Guide to a more sustainable future
Denver Water is taking steps toward becoming an energy-neutral organization by 2020, reducing municipal solid waste by 25 percent in the next two years, and adding to our smoke-free Operations Complex by nixing cigarettes at all of our facilities next year.
Those goals — and much more — are detailed in Denver Water’s first Sustainability Guide, a document that will help us lessen our environmental impact in all functions of our business.
Promoting sustainable water use and environmental stewardship has been a top priority since our inception, but we now face numerous challenges that merit rethinking what sustainability means to us.
We’re increasingly challenged by climate change, regulatory uncertainty, economic and social change, and natural and manmade disasters. Because of that, we’re defining our notion of sustainability and incorporating it into everything we do.
In other words, we’re walking the walking.
“Water is essential to the quality of life that we enjoy in Colorado, and most know and understand that Denver Water is committed to wise water use and our ecosystems,” said Kate Taft, Denver Water’s sustainability manager. “But Denver Water is also committed to its people, energy and fuel efficiency, waste minimization, and diversion from landfills.”
Our ambitious goals are clustered into six categories:
- Energy and transportation
- Water
- Materials
- Land use and ecosystem stewardship
- People
- Infrastructure and assets
Denver Water has always taken a sustainable approach to doing business. For example, we just achieved Climate Registered status for the ninth year in a row by successfully measuring our carbon footprint, according to The Climate Registry’s best-in-class program.
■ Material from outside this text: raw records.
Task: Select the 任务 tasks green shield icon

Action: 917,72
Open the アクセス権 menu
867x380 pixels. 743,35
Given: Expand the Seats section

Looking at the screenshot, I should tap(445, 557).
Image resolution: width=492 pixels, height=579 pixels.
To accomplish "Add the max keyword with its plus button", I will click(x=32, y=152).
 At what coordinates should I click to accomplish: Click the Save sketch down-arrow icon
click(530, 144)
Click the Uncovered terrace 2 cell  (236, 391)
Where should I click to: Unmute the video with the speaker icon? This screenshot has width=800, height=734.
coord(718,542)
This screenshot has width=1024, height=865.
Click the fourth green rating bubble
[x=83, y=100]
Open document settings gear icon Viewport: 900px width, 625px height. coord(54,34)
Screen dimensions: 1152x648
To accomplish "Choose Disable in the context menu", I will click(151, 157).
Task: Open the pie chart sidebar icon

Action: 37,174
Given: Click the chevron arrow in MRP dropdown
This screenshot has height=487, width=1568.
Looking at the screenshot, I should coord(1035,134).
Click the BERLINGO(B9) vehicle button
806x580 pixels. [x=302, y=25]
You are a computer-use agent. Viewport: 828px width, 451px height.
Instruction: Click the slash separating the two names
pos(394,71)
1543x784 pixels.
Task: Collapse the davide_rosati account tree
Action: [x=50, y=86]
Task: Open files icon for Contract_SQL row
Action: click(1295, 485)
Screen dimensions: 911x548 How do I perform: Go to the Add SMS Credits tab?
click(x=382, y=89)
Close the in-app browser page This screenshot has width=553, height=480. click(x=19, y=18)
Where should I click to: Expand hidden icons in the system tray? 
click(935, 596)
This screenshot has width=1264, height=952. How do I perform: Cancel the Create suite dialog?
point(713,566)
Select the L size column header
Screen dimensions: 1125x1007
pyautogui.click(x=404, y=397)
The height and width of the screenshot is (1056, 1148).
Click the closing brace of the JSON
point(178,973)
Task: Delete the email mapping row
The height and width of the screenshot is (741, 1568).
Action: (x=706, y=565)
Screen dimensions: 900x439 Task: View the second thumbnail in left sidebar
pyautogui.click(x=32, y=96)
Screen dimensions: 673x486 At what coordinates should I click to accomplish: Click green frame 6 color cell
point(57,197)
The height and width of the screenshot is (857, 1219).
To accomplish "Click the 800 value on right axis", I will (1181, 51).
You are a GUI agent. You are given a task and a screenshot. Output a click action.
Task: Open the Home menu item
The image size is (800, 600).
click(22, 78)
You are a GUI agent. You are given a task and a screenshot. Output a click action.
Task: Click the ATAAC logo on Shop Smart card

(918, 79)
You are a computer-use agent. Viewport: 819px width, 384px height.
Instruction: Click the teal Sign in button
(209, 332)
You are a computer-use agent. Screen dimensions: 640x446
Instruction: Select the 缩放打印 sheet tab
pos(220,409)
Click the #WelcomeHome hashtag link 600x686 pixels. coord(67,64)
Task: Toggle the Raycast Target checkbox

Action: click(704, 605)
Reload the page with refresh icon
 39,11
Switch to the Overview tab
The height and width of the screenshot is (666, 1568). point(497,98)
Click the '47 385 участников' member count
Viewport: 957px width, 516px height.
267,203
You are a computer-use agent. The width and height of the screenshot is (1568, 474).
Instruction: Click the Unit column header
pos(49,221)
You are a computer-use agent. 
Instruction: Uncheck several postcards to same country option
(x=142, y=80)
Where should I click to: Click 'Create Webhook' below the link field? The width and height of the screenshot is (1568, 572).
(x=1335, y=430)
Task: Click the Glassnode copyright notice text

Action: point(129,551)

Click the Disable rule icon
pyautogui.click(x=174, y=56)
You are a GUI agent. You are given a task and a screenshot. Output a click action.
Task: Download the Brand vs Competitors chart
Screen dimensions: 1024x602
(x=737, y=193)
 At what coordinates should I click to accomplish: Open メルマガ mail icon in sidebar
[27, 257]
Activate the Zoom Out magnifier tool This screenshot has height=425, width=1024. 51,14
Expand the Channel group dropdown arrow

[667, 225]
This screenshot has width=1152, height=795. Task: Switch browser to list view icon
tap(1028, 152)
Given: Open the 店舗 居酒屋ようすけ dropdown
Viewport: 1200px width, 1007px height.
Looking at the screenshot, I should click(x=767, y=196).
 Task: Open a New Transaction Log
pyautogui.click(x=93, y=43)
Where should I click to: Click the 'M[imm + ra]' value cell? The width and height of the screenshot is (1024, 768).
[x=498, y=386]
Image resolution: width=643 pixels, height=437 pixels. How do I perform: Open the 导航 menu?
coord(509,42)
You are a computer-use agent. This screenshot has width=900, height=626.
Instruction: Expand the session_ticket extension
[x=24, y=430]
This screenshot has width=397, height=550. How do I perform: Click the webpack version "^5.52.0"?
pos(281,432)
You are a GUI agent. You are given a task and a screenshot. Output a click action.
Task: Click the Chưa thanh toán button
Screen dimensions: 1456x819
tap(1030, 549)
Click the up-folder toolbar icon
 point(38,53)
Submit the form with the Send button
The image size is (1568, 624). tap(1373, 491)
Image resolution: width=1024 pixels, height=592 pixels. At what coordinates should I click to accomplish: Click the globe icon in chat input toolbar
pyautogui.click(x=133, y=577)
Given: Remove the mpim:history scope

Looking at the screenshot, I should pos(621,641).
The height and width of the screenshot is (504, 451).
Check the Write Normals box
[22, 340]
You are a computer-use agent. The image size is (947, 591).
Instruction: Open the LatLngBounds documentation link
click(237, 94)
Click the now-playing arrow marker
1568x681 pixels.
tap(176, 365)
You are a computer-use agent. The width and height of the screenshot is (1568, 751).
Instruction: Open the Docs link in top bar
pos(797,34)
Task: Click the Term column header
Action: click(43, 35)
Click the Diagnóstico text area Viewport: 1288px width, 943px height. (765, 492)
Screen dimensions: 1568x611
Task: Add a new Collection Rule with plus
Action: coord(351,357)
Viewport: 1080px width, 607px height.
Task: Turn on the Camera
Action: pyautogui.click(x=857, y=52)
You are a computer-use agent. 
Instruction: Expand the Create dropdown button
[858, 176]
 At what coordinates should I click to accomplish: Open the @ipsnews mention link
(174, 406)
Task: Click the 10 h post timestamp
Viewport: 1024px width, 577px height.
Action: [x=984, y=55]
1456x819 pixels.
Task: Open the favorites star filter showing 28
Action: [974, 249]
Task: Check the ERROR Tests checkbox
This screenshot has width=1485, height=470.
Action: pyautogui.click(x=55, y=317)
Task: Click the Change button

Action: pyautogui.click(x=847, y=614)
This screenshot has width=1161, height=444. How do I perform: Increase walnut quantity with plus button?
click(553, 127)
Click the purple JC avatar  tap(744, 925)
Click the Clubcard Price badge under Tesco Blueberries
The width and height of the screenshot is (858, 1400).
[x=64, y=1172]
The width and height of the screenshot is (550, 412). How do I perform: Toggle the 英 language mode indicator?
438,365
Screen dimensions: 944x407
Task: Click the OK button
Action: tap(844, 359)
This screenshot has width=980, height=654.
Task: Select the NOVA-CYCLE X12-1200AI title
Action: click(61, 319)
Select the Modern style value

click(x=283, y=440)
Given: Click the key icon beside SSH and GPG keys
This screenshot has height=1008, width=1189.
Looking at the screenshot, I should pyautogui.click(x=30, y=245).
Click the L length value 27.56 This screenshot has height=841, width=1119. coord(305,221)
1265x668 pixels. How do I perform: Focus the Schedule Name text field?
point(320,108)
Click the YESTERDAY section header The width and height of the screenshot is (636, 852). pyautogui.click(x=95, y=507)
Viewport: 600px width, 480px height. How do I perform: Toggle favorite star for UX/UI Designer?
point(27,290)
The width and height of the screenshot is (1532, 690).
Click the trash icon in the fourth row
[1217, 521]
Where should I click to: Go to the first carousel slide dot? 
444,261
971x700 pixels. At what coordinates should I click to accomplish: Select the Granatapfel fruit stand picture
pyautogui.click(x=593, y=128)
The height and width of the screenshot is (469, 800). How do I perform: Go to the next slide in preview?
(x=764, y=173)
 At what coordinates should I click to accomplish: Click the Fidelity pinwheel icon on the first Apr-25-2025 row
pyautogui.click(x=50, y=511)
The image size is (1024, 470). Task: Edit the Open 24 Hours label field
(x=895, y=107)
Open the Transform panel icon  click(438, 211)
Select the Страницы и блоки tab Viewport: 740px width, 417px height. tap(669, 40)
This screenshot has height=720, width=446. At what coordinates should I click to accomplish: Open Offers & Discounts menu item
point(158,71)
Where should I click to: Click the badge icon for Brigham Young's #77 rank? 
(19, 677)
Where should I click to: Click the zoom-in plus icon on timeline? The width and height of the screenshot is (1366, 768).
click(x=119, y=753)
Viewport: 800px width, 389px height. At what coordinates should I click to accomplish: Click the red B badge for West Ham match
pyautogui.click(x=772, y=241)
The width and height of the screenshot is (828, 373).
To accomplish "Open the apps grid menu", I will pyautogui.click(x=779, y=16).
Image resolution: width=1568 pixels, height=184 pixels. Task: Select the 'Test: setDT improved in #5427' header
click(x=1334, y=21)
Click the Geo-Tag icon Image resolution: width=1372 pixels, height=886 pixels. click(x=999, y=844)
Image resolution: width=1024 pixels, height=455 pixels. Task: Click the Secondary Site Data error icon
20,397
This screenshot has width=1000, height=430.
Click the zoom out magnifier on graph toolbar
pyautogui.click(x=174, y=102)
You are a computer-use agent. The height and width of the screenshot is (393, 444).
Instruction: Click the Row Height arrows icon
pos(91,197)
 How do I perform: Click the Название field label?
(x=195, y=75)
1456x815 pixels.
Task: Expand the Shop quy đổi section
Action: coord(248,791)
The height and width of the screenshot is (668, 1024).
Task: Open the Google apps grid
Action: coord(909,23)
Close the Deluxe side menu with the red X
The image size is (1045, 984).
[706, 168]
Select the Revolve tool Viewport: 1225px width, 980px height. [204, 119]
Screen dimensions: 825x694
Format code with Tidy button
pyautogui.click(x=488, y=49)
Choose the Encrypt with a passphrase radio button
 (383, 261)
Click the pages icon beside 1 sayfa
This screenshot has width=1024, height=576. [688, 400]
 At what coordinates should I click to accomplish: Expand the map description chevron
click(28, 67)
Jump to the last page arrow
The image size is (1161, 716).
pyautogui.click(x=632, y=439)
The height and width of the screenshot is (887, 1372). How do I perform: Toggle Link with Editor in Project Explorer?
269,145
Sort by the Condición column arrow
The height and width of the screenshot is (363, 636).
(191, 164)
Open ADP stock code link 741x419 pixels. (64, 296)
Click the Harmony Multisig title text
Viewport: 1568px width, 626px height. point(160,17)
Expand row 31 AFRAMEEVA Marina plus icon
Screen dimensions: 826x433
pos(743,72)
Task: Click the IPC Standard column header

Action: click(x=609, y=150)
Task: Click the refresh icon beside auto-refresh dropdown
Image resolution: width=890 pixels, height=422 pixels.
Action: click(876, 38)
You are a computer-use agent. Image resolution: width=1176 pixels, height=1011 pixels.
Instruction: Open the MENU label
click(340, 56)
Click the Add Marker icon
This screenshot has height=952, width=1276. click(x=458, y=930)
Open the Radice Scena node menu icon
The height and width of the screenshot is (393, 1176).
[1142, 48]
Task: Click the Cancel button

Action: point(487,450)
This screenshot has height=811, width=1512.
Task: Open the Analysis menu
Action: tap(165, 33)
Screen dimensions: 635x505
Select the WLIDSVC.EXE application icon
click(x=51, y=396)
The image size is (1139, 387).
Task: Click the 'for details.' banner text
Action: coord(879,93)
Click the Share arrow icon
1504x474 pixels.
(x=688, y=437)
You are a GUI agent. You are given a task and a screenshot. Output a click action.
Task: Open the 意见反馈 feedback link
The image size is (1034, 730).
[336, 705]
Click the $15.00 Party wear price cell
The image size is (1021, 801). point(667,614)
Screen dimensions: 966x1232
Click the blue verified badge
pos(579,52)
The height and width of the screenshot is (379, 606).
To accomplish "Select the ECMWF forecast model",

But, the new guide provides us with a more comprehensive approach.
Not only will this guide help us set a baseline, it will also help us measure progress toward the goals we have set, Taft said, allowing Denver Water to report on successes and obstacles.
The guide touches on just about everything, from reducing electronic waste, to developing sustainable procurement standards, to attaining the state’s gold status in the Environmental Leadership Program at all of our facilities.
“Given this expanded ethic of sustainability,” wrote CEO Jim Lochhead in the guide’s foreword, “we will develop and implement this plan as a further commitment not only to today’s customers, but also to our customers over the next 100 years and beyond.”